(Screenshot grounding data)
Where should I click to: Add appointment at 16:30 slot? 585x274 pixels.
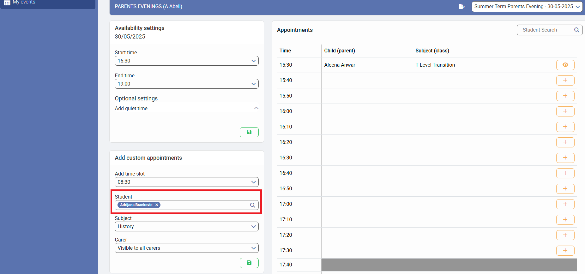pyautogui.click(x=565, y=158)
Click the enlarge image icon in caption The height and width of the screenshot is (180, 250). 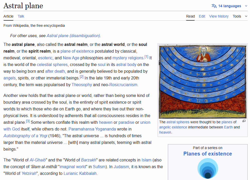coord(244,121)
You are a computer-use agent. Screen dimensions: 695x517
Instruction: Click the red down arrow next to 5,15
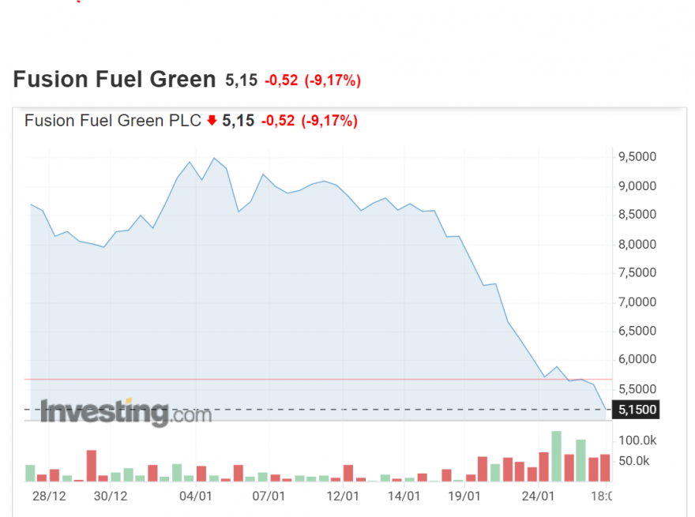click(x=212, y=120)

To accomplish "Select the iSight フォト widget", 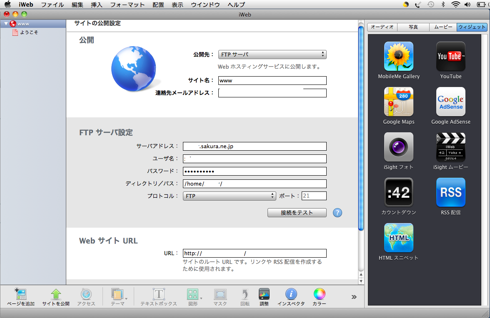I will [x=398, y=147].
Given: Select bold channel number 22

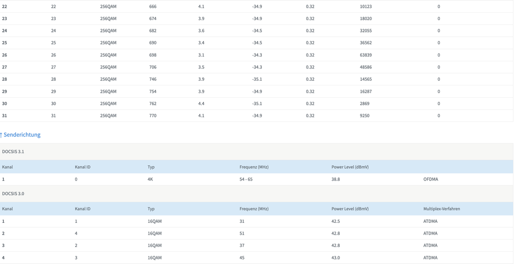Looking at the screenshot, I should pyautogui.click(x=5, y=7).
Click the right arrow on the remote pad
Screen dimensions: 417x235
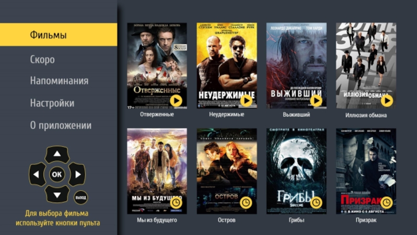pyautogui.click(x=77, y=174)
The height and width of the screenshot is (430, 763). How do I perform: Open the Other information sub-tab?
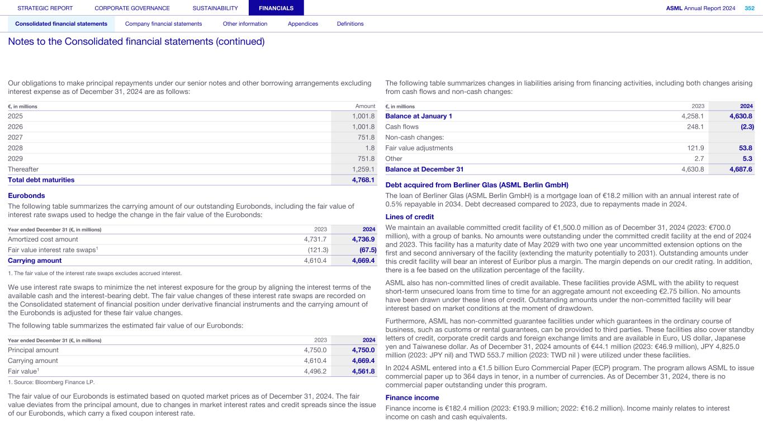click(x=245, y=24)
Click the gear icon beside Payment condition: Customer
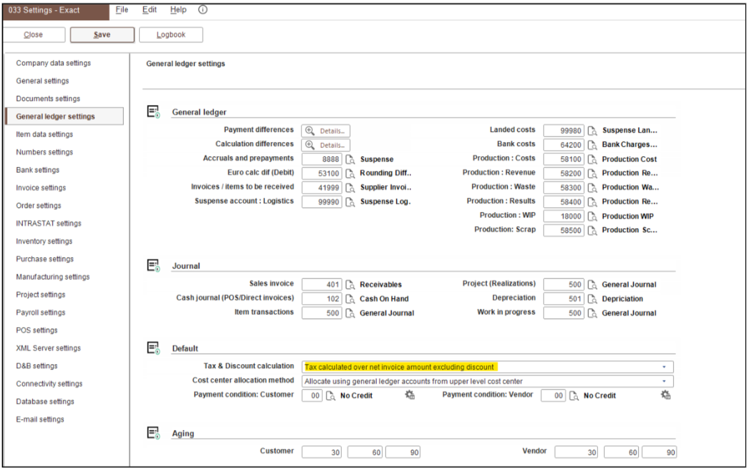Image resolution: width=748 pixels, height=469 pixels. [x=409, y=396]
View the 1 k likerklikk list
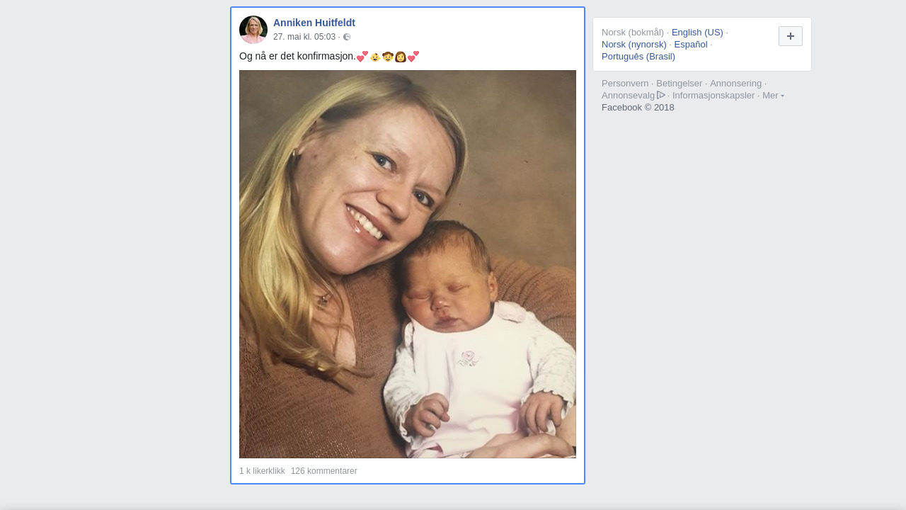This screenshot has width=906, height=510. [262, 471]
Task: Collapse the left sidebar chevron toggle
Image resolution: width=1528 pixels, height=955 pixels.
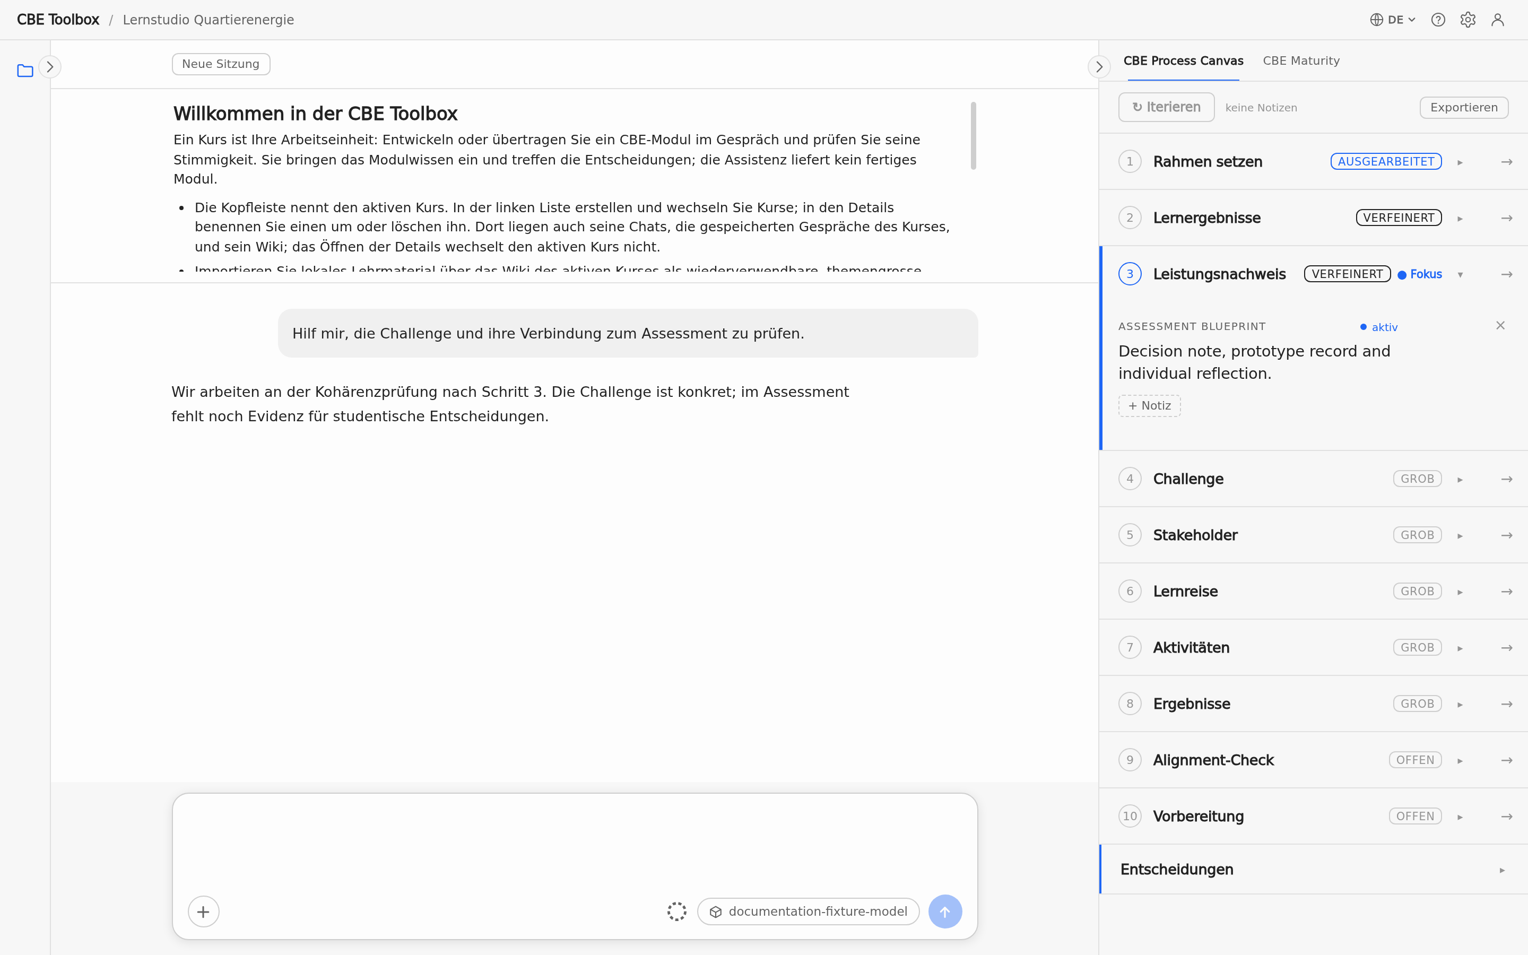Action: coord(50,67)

...

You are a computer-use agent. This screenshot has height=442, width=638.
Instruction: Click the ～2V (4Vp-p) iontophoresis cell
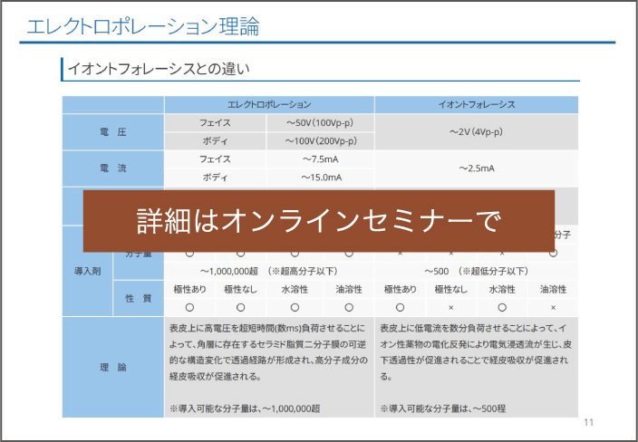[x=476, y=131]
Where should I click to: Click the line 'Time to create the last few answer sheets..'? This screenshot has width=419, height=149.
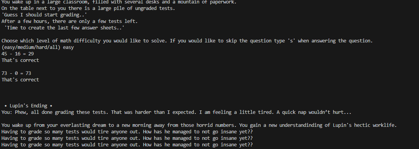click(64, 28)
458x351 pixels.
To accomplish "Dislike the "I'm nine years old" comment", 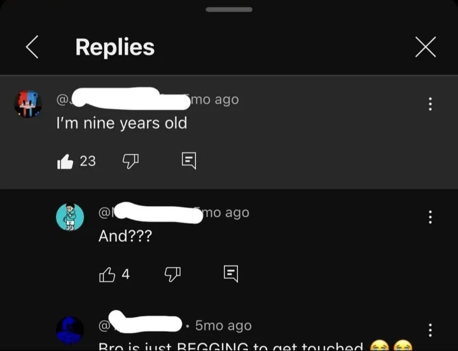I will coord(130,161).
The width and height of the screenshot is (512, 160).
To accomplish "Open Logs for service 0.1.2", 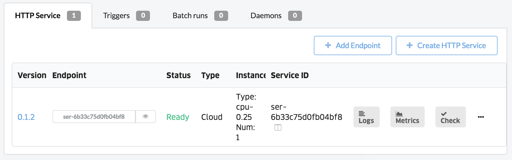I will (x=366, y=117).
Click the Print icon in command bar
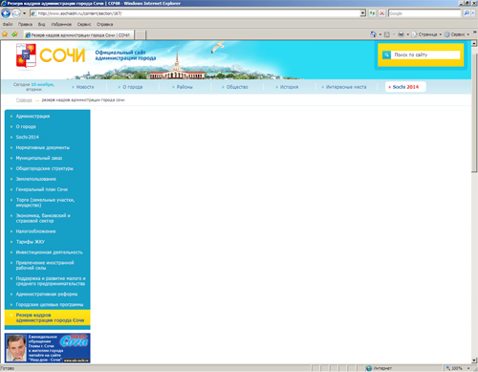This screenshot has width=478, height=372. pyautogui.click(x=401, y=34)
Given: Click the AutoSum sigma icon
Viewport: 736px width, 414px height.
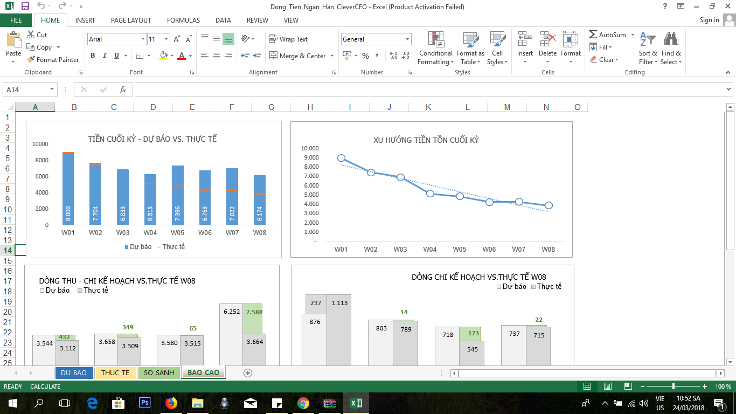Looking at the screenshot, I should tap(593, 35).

■ **EXERCISE DETAILS**
All lines above from the one containing "Click the gear" up to and including the one containing "Task: Collapse the" are to be set down exactly, and nothing else. Leave images out.

■ **RESPONSE BELOW**
Click the gear icon beside Payment condition: Customer
Image resolution: width=748 pixels, height=469 pixels. [x=409, y=396]
View the 1 k likerklikk list
This screenshot has width=906, height=510. [262, 471]
Task: Collapse the left sidebar chevron toggle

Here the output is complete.